# -*- coding: utf-8 -*-
"""
===============================
1D Unbalanced optimal transport
===============================

This example illustrates the computation of Unbalanced Optimal transport
using a Kullback-Leibler relaxation.
"""

# Author: Hicham Janati <hicham.janati@inria.fr>
#         Clément Bonet <clement.bonet.mapp@polytechnique.edu>
#
# License: MIT License

# sphinx_gallery_thumbnail_number = 4

import numpy as np
import matplotlib.pylab as pl
import ot
import ot.plot
from ot.datasets import make_1D_gauss as gauss
import torch

##############################################################################
# Generate data
# -------------


# %% parameters

n = 100  # nb bins

# bin positions
x = np.arange(n, dtype=np.float64)

# Gaussian distributions
a = gauss(n, m=20, s=5)  # m= mean, s= std
b = gauss(n, m=60, s=10)

# make distributions unbalanced
b *= 5.0

# loss matrix
M = ot.dist(x.reshape((n, 1)), x.reshape((n, 1)))

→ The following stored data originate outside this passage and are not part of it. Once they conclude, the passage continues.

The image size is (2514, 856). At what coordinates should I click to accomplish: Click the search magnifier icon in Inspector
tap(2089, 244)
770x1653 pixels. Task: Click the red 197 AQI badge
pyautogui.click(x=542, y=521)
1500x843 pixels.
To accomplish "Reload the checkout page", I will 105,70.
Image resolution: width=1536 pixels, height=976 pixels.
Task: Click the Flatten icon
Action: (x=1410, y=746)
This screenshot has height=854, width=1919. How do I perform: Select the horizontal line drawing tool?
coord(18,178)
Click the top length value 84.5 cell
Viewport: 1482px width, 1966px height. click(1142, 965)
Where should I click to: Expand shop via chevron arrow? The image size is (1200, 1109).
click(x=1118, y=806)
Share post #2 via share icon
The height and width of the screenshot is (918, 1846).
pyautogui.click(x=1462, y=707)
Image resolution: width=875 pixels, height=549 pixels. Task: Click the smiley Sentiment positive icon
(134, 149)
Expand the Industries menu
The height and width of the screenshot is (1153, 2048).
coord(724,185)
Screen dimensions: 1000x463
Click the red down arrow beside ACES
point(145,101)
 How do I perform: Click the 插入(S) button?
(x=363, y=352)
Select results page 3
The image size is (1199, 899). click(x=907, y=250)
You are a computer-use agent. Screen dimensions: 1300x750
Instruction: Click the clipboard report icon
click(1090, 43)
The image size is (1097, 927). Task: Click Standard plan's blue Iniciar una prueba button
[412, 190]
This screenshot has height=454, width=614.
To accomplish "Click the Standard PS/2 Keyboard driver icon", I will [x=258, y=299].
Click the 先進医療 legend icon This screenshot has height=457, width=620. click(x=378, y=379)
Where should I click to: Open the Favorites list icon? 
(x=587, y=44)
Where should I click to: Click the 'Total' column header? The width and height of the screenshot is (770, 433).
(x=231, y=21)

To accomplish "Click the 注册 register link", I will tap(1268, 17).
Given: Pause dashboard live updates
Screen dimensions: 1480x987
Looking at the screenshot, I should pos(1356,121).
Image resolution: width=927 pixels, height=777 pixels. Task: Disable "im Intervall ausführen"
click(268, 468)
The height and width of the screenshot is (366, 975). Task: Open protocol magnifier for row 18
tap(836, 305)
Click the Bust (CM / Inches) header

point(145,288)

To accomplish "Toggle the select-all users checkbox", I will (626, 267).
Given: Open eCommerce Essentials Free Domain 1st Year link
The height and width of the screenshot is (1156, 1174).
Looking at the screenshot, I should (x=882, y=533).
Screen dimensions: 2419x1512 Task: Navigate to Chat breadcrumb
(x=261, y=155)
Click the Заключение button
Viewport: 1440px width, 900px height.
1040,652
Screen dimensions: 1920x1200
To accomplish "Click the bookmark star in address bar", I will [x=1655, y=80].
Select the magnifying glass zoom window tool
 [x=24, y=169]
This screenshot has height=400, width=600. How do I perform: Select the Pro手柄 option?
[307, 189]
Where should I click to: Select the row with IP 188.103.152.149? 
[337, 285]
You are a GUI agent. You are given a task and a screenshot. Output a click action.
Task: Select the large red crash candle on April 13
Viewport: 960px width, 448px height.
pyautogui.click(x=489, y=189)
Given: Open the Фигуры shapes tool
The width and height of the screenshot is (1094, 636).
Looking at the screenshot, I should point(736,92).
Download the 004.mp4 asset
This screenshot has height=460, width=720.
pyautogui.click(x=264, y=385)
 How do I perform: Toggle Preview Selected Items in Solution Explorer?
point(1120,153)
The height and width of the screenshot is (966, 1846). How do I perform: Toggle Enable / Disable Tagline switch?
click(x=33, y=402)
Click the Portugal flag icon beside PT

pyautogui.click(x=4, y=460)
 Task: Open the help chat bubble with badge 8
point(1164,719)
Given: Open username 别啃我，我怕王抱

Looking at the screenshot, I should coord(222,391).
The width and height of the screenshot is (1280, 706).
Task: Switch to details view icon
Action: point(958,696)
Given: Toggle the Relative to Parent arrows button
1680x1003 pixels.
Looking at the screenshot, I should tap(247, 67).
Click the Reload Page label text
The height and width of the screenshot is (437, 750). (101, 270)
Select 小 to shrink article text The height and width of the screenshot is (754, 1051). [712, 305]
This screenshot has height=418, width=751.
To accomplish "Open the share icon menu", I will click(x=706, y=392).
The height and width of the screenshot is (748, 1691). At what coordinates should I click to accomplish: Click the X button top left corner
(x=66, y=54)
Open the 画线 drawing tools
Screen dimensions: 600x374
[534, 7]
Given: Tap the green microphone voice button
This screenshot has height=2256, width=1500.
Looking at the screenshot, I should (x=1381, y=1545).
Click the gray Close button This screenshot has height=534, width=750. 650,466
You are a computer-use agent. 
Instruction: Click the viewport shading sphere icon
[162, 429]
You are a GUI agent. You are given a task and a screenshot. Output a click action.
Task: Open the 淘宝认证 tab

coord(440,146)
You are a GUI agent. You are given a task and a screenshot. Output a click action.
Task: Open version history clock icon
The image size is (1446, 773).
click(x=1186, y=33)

##############################################################################
# Plot distributions and loss matrix
# ----------------------------------

# %% plot the distributions

pl.figure(1, figsize=(6.4, 3))
pl.plot(x, a, "b", label="Source distribution")
pl.plot(x, b, "r", label="Target distribution")
pl.legend()

# plot distributions and loss matrix

pl.figure(2, figsize=(5, 5))
ot.plot.plot1D_mat(a, b, M, "Cost matrix M")


##############################################################################
# Solve Unbalanced OT with MM Unbalanced
# -----------------------------------

# %% MM Unbalanced

alpha = 1.0  # Unbalanced KL relaxation parameter

Gs, log = ot.unbalanced.mm_unbalanced(a, b, M / M.max(), alpha, verbose=False, log=True)

pl.figure(3, figsize=(5, 5))
ot.plot.plot1D_mat(a, b, Gs, "UOT plan")
pl.show()

pl.figure(4, figsize=(6.4, 3))
pl.plot(x, a, "b", label="Source distribution")
pl.plot(x, b, "r", label="Target distribution")
pl.fill(x, Gs.sum(1), "b", alpha=0.5, label="Transported source")
pl.fill(x, Gs.sum(0), "r", alpha=0.5, label="Transported target")
pl.legend(loc="upper right")
pl.title("Distributions and transported mass for UOT")
pl.show()

print("Mass of reweighted marginals:", Gs.sum())
print("Unbalanced OT loss:", log["total_cost"] * M.max())


##############################################################################
# Solve 1D UOT with Frank-Wolfe
# -----------------------------


# %% 1D UOT with FW


alpha = M.max()  # Unbalanced KL relaxation parameter

a_reweighted, b_reweighted, loss = ot.unbalanced.uot_1d(
    torch.tensor(x, dtype=torch.float64),
    torch.tensor(x, dtype=torch.float64),
    alpha,
    u_weights=torch.tensor(a, dtype=torch.float64),
    v_weights=torch.tensor(b, dtype=torch.float64),
    p=2,
    returnCost="total",
)

pl.figure(4, figsize=(6.4, 3))
pl.plot(x, a, "b", label="Source distribution")
pl.plot(x, b, "r", label="Target distribution")
pl.fill(x, a_reweighted, "b", alpha=0.5, label="Transported source")
pl.fill(x, b_reweighted, "r", alpha=0.5, label="Transported target")
pl.legend(loc="upper right")
pl.title("Distributions and transported mass for UOT")
pl.show()

print("Mass of reweighted marginals:", a_reweighted.sum().item())
print("Unbalanced OT loss:", loss.item())


##############################################################################
# Solve Unbalanced Sinkhorn
# -------------------------

# %% Sinkhorn UOT

# Sinkhorn

epsilon = 0.1  # entropy parameter
alpha = 1.0  # Unbalanced KL relaxation parameter
Gs = ot.unbalanced.sinkhorn_unbalanced(a, b, M / M.max(), epsilon, alpha, verbose=True)

pl.figure(3, figsize=(5, 5))
ot.plot.plot1D_mat(a, b, Gs, "Entropic UOT plan")
pl.show()

pl.figure(4, figsize=(6.4, 3))
pl.plot(x, a, "b", label="Source distribution")
pl.plot(x, b, "r", label="Target distribution")
pl.fill(x, Gs.sum(1), "b", alpha=0.5, label="Transported source")
pl.fill(x, Gs.sum(0), "r", alpha=0.5, label="Transported target")
pl.legend(loc="upper right")
pl.title("Distributions and transported mass for UOT")
pl.show()

print("Mass of reweighted marginals:", Gs.sum())